But, again, if these repealed provisions, against setting on foot military expeditions, &c., are not a part of the British neutral code, they are certainly not a part of that legislation of our own, of the era of 1817-18, which the Committee so inveigh against, as shaped after foreign dictation. These sections, which General Banks proposes to repeal, were part of Alexander Hamilton's original draft of the law of 1794, our first and famous code, and have been repeatedly tested in American practice since, down to the present day. Pretty plainly, they were meant to hit the warlike schemes of Genet and the French Government at that day; and did successfully answer that purpose, if the fame gained by us for their enforcement, on which I have already dwelt at such length, is any proof of their value and efficiency. Pray, are the Committee on Foreign Relations ready to maintain that the French republic of 1794 — that fiery democracy, which had on foot, at one moment, fourteen armies, fighting all Europe was not as much of "a people" as the Fenians of 1866? or that "our country was not as deeply in

debted" to the French of Louis XVI.'s day as to the Irish of the present?

Again, if General Banks concedes that the individual Irish belligerent who enlists or procures others to enlist ought to be prosecuted, does he consider it good logic that the men or the association of men who "set on foot a military expedition". ought to be let alone, and have carte blanche to get up a war?

that Patrick or Michael, who is deluded into putting his name to a paper containing he knows not what, shall be sent to prison, if complained of; but that Roberts or Sweeney, who disturb the whole body politic with Fenian musters and Fenian marchings to and fro, shall be put above the reach of the law, because acting in the name of "a people?"-nay, if report speaks true, that the said Roberts shall have the freedom of the floor of Congress, in order to advise legislators how to draw the teeth out of the statutes, and make Fenianism both safe and respectable?

One word more on this topic of Fenianism, and I will pass from it.

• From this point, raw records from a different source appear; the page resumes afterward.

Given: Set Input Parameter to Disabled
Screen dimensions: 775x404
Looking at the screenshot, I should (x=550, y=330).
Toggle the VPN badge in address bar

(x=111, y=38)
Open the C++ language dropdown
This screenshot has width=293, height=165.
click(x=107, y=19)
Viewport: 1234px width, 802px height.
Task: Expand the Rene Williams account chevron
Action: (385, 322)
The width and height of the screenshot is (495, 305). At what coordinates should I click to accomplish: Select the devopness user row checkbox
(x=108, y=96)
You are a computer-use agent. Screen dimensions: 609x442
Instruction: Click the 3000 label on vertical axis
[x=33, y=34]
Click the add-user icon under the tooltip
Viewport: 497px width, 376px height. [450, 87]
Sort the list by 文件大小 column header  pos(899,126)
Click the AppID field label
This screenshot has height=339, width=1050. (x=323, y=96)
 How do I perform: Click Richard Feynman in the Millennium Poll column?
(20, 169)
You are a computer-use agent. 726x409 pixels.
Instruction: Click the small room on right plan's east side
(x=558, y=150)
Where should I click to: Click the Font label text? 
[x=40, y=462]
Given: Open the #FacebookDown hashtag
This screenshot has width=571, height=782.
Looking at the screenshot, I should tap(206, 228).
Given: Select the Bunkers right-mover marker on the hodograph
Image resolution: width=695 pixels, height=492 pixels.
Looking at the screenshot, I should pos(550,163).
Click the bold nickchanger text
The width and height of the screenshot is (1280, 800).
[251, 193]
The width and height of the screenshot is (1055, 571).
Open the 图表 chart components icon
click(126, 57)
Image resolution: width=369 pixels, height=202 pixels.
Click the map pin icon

Supposing that I quite mistake the object of the repeal of the sections above considered, and supposing that I misjudge the chairman's and the committee's motives generally in alluding to the Fenian movement at all, I cannot forbear to make that movement a criterion of another portion of General Banks's proposed policy, which, he will doubtless fully concede, embodies and sets forth one of his fundamental ideas. That I may do the General no injustice, I will quote his exact language in explanation of the idea referred to (Report of the Committee, &c., p. 7) :

"The highest interests of civilization demand that the liberties and rights of neutrals should be extended, and the privileges and powers of states at war diminished. Upon the recognition of this principle depends the progress of nations, the independence of states, the liberties of the people. To restrict the rights of neutrals and enlarge the power of belligerents is to reject the teachings of Christianity and the improvements of civilization, and to return to the doctrines of uncivilized nations and the practices of barbaric peoples."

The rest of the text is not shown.